4.1 Intervensi Kebijakan
4.1.1 Kebijakan Pendaftaran Tanah Stelsel Positif
Saat ini Indonesia menganut Sistem pendaftaran tanah publikasi negatif atau dikenal juga dengan sistem stelsel negatif. Pada sistem pendaftaran tanah publikasi negatif, negara tidak menjamin kebenaran informasi yang tercantum di dalam sertipikat hak atas tanah. Informasi yang tercantum tersebut dianggap benar sampai terbukti sebaliknya. Dengan demikian, untuk meningkatkan jaminan kepastian hukum diperlukan perubahan sistem pendaftaran tanah nasional dari pendaftaran tanah sistem publikasi negatif menuju pendaftaran tanah sistem publikasi positif. Pada sistem publikasi positif, setiap informasi dijamin kebenarannya oleh negara. Apabila terjadi kesalahan informasi yang dilakukan oleh negara, maka sebagai bentuk pertanggungjawaban negara wajib mengganti kerugian terhadap pihak yang dirugikan. Namun demikian, perubahan sistem pendaftaran tanah tidak dapat dilakukan tanpa mempertimbangkan berbagai prakondisi (pre-requisite condition) yang diperlukan. Perubahan pendaftaran tanah sistem publikasi positif dapat dilakukan apabila ketersedian Cakupan Peta Dasar Pertanahan di Luar Kawasan Hutan dan Cakupan Wilayah yang Bersertifikat telah mencapai 80% dari luas wilayah Indonesia di luar kawasan hutan. Pada tahap awal diperlukan upaya untuk
10 Direktorat Tata Ruang dan Pertanahan - Bappenas
mengidentifikasi sebaran lokasi ketersediaan peta pertanahan dan cakupan wilayah bidang tanah yang telah bersertifikat.

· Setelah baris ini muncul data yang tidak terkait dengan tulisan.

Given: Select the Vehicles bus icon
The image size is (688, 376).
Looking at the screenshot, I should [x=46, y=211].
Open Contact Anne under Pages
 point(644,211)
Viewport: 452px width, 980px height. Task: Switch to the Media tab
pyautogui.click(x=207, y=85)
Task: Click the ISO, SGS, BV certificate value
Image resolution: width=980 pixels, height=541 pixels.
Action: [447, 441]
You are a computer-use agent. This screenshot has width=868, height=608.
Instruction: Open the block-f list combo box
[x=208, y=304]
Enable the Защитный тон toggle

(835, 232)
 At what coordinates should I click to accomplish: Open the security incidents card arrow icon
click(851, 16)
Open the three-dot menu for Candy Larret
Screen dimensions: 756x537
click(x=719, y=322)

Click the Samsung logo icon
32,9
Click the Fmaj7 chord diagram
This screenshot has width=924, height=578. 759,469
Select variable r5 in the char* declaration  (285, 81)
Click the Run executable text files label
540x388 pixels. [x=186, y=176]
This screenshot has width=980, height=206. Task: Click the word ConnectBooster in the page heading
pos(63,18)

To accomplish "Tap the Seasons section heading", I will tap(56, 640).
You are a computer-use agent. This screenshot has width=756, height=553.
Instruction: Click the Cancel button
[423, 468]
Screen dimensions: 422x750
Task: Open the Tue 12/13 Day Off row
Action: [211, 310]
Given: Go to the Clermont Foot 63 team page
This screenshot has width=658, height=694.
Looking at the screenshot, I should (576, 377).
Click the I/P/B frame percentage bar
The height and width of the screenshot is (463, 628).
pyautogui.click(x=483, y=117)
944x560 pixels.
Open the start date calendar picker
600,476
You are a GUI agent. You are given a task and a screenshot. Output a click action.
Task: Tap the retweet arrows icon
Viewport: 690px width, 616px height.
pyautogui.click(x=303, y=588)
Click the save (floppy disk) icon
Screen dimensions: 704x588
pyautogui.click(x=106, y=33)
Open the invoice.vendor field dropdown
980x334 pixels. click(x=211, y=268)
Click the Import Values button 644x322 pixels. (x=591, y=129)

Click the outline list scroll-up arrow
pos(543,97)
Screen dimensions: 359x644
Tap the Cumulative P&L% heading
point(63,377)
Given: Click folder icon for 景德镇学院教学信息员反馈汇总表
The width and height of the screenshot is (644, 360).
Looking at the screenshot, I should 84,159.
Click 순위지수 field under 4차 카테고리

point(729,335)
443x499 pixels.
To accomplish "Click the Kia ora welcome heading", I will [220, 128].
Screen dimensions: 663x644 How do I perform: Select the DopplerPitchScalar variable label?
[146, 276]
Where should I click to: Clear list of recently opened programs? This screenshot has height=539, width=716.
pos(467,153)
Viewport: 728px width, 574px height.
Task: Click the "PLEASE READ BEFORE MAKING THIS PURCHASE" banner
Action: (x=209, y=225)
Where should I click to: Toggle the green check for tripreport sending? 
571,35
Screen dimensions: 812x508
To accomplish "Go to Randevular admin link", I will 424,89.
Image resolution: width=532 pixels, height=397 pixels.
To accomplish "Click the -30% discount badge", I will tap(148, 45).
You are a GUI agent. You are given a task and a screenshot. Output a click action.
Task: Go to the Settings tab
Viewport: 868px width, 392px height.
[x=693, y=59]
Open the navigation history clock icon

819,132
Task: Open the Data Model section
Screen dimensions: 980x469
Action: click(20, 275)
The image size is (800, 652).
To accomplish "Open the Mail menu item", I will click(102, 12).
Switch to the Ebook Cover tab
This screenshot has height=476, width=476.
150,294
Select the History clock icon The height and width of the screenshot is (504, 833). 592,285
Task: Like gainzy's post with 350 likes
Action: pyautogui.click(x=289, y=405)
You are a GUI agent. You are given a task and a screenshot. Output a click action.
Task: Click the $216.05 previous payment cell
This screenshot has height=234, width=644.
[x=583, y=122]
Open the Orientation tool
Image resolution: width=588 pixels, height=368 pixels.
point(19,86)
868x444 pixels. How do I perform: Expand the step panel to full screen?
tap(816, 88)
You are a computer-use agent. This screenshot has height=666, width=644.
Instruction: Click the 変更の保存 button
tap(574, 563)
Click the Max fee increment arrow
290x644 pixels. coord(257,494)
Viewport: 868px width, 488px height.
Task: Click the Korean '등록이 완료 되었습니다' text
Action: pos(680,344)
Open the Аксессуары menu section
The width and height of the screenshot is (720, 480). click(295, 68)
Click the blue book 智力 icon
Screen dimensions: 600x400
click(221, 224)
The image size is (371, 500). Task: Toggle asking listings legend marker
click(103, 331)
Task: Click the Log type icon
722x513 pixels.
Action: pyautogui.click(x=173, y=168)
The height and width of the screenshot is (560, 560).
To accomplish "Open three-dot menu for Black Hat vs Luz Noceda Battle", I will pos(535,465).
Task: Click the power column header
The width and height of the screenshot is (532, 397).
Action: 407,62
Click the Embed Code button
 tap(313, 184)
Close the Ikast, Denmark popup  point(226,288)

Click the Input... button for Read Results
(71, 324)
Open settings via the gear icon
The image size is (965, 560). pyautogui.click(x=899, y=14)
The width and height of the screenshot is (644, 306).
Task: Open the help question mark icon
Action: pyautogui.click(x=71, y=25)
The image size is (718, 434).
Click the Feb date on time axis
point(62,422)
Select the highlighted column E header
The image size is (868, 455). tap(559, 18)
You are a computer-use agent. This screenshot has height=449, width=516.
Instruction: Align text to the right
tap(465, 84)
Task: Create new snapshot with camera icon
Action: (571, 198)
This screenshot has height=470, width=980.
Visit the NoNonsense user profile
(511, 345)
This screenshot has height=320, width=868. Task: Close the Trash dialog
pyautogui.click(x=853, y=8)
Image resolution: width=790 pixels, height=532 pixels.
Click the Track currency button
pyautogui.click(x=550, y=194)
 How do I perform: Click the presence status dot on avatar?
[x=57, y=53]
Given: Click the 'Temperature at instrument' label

Bebeberapa langkah yang diperlukan untuk mencapai pre-requisite condition perubahan pendaftaran tanah menjadi sistem publikasi positif meliputi: (i) Percepatan Penyediaan Peta Dasar Pertanahan; dan (ii) Percepatan Pelaksanaan Sertipikasi Tanah. Sebagai konsekuensi logis dari penjaminan kebenaran informasi batas bidang tanah, perlu dilakukan upaya memastikan batas kawasan hutan dengan kawasan non hutan. Publikasi batas kawasan hutan dan non kawasan hutan harus dilakukan pada skala yang sama dengan skala pendaftaran tanah (skala kadastral) dan terintegrasi dalam sistem pendaftaran tanah nasional. Selain itu, mendukung upaya percepatan pelaksanaan pendaftaran tanah pada seluruh bidang tanah yang ada di Indonesia maka perlu dilakukan penyelesaian permasalahan tanah adat/ulayat melalui pelaksanaan pendaftaran tanah adat/ulayat. Pemahaman sistem hukum pertanahan nasional tidak dapat dilakukan khususnya pada wilayah adat/ulayat terutama wilayah timur Indonesia, meskipun Indonesia memiliki hukum pertanahan yang mengatur secara jelas mengenai tata cara baik kepemilikan maupun proses jual-beli. Adanya perbedaan pemahaman sistem hukum tanah di berbagai wilayah di Indonesia seringkali menimbulkan konflik pertanahan. Sehingga sistem tenurial dan pola kerjasama pemanfaatan berdasarkan hukum pertanahan nasional tidak dapat dilakukan dengan serta merta tanpa upaya matrikulasi penyamaan pemahaman konsep terlebih dahulu.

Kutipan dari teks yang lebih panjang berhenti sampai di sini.